**REQUEST A**
Please render the records as a JSON list of strings, one string per line, starting at the line containing "You are a GUI" and running through the end of the records. Omit blank lines and the pictures.

**PASSAGE TO READ**

# DIY Cutting Oil Dispenser



## Norppu (Jul 13, 2021)

I make a cutting oil dispenser which uses common soda bottles as oil reservoir. The thread in the dispenser allows it to replace the cap of the soda bottle.


----------



## Brento (Jul 13, 2021)

That is an outstanding idea! Can i copy that or do you have drawings for it?


----------



## Norppu (Jul 13, 2021)

Brento said:


> That is an outstanding idea! Can i copy that or do you have drawings for it?


I rarely have drawings of anything I make. This is, unfortunately, the case here as well.
However, the construction is rather simple.
Please, feel free to make a copy.


----------



## Brento (Jul 13, 2021)

If you ever get the chance to get some sketch sizes i would be more then happy to throw you a couple paypal bucks. That is an ingenious plan.


----------



## MikeInOr (Jul 14, 2021)

Great idea! 

What size are the threads on a soda bottle?  TPI?


----------



## Shopsweeper (Jul 14, 2021)

Norppu,

Very Nice.  Way to recycle containers.  I worry that the plastic bottles in my part of the world are too flimsy (hatara) to work for this but I'm putting this on my "to-do" list when I find the right bottle.

A always enjoy your builds.  Your brain and mine work in a similar ways so the way you approach a problem is often how I do.


----------



## Norppu (Jul 24, 2021)

Just a notice of documenting my work.
I really rarely have any documents of my work in advance. I have sometimes had a plan but it proved to be really temporary. Seems like I cannot think on paper.
However, I try to have the videos detailed enough to at least to cast light over the idea and maybe some dimensions.

For the thread dimensions I recommend drinking one soda and then measuring the bottle. Sometimes those come with multi-start hreads. I would stay apart from those.


----------

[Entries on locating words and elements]
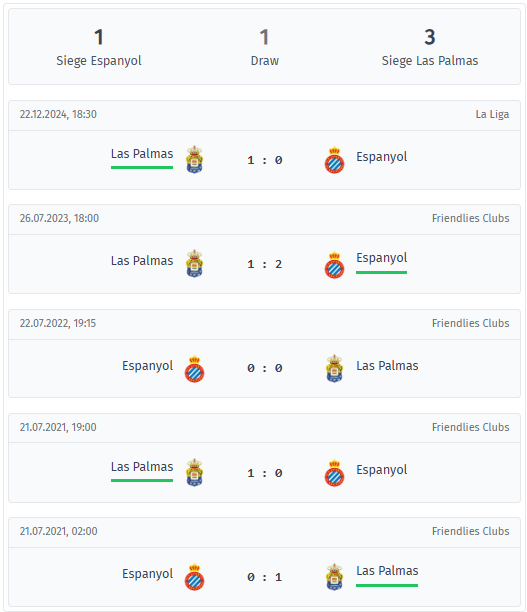This screenshot has height=612, width=527.
Task: Click Las Palmas crest in 21.07.2021 19:00 match
Action: click(194, 472)
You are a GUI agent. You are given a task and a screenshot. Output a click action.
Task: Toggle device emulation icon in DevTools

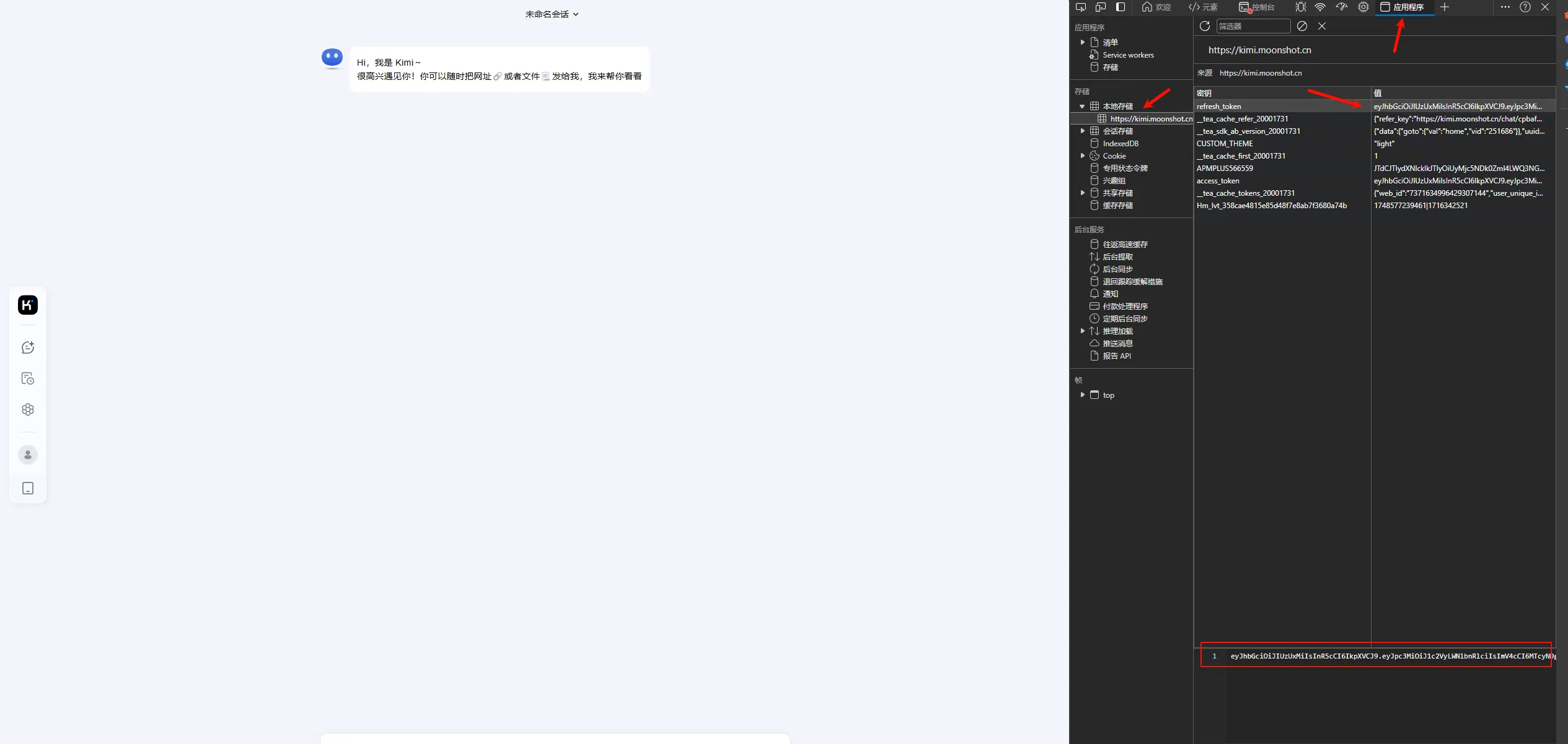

**REQUEST B**
In the thread about the cutting oil dispenser, what kind of bottle threads does Norppu advise staying away from?

**WORKED SOLUTION A**
[
  "You are a GUI agent. You are given a task and a screenshot. Output a click action.",
  "Task: Toggle device emulation icon in DevTools"
]

**WORKED SOLUTION B**
Multi-start threads.